By NEIL HARTNELL
Tribune Business Editor
The prospects of Baha Mar re-hiring its 2,000 laid-off employees are “growing more remote every day”, the Opposition’s deputy leader said yesterday, given predictions that winter 2017 is the earliest the property can open.
K P Turnquest told Tribune Business that Bahamians had to question what Prime Minister Perry Christie was speaking about, when he both promised them imminent “good news” on Baha Mar, and suggested the property could be physically completed by summer 2016.
Sir Sol Kerzner’s joint venture partner in a bid to acquire Baha Mar, Andrew Farkas, on Tuesday told Tribune Business that it would likely be another 20 months at earliest before the property fully opened, given the construction and pre-opening work that needed to be done, plus the timing of tourism ‘high season’.
These estimated timelines are completely at odds, though, with the Prime Minister’s December 2015 pledge that there will be “good news” soon over Baha Mar, and his suggestion that construction could be completed by this summer.
“That is incredibly disappointing,” Mr Turnquest told Tribune Business of Mr Farkas’s forecast, “and once again one has to consider what exactly the Prime Minister was referring to when he said there was going to be good news, and his confidence that this property was going to be open by this summer.
“On the face of it, it appears he has been very badly informed on the subject, consistent with his lack of detailed knowledge on the status of the project all along.’
Mr Turnquest said Mr Farkas’s interview with Tribune Business, and this newspaper’s publication of an internal China Construction (America) memo suggesting it knew in advance that Baha Mar would miss its target March 27 opening last year, had further exposed the “questionable decisions” taken by the Christie administration.
“This is showing the series of bad decisions made in managing the [Baha Mar] dispute, and the reliance on one side over the other, when the developer [Sarkis Izmirlian] had a vested interest in the property and would be more aggressive in trying to complete it.
“I don’t want to say that they backed the wrong horse, but they’ve certainly made some questionable decisions over this project and the resolution of the dispute.”
The FNM’s deputy leader said Mr Farkas had also confirmed that a resolution to Baha Mar’s standstill was being “made more complex” by the China Export-Import Bank’s insistence that it fully recover its $2.45 billion outlay.
Mr Farkas said this week that Baha Mar’s financier, which controls the $3.5 billion project’s fate via its Deloitte & Touche receivers, was not entertaining any of their proposals and instead insisting that it be ‘made whole’.
He added that the state-owned Chinese bank was also failing to engage in meaningful negotiations with their joint venture, failing even to submit counter-proposals to their offers.
“The Chinese bank is not going to be interested in making a deal in terms of taking cents on the dollar, which makes the project infinitely more complex to resolve and find a buyer,” Mr Turnquest told Tribune Business yesterday.
“I think we now have a number of concerns here.

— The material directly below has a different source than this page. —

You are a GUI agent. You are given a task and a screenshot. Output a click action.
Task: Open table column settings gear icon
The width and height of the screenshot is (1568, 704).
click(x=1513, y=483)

First off, the immediate concern would be for the employee who were unfortunately let go as a result of this calamity.
“The prospects of them returning to full-time employment with Baha Mar seem more remote every day.”

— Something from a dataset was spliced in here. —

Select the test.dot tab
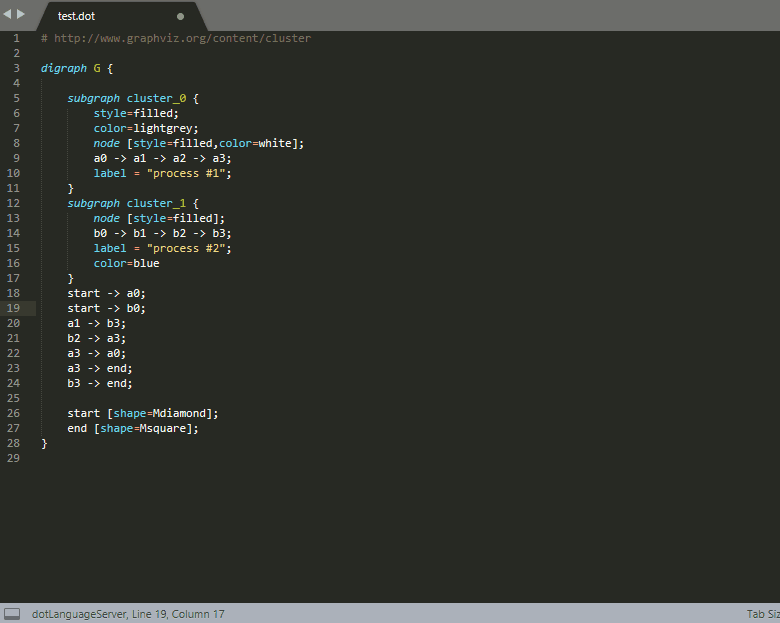pos(77,17)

Some of the 2,000 former staff will already have been able to find alternative employment, but many others will doubtless still be looking for work, given the anemic economy and unemployment rate that remains close to 15 per cent.
Looking beyond the former employees, Mr Turnquest added: “Further to that, the contractors, vendors and service providers who have invested in works at the project, and are at risk of losing their investment, are in a very serious bind which could have knock-on effects for employment at those entities to continue.
“Then, of course, you have the retailers and restaurants who are themselves exposed as a result of the failure to open.”
Mr Turnquest reiterated the concerns previously expressed by Democratic National Alliance (DNA)leader, Branville McCartney, that the conditions cited by Standard & Poor’s (S&P) as creating justification for a further downgrade of the Bahamas’ sovereign credit rating - possibly to ‘junk’ status - were now in place.
“We must bear in mind that S&P has put fairly heavy weight on this project to facilitate the necessary growth, and sustained growth, in the economy,” he said.
“That has to be a very serious concern for all of us. We certainly understand the implications of that.”
Mr Turnquest expressed hope that the Government’s planned meeting with S&P, in a bid to head off a potential further downgrade, would be “successful”, given that such an outcome was in the best interests of all Bahamians and the economy.
Michael Halkitis, minister of state for finance, recently revealed to Tribune Business that the Government plans to meet with the rating agency imminently, once the mid-year Budget has been released.
He emphasised the Christie administration’s belief that the attainment of its key fiscal targets, notwithstanding the Baha Mar dispute, merited more consideration by S&P and were justification for maintaining the Bahamas’ current rating.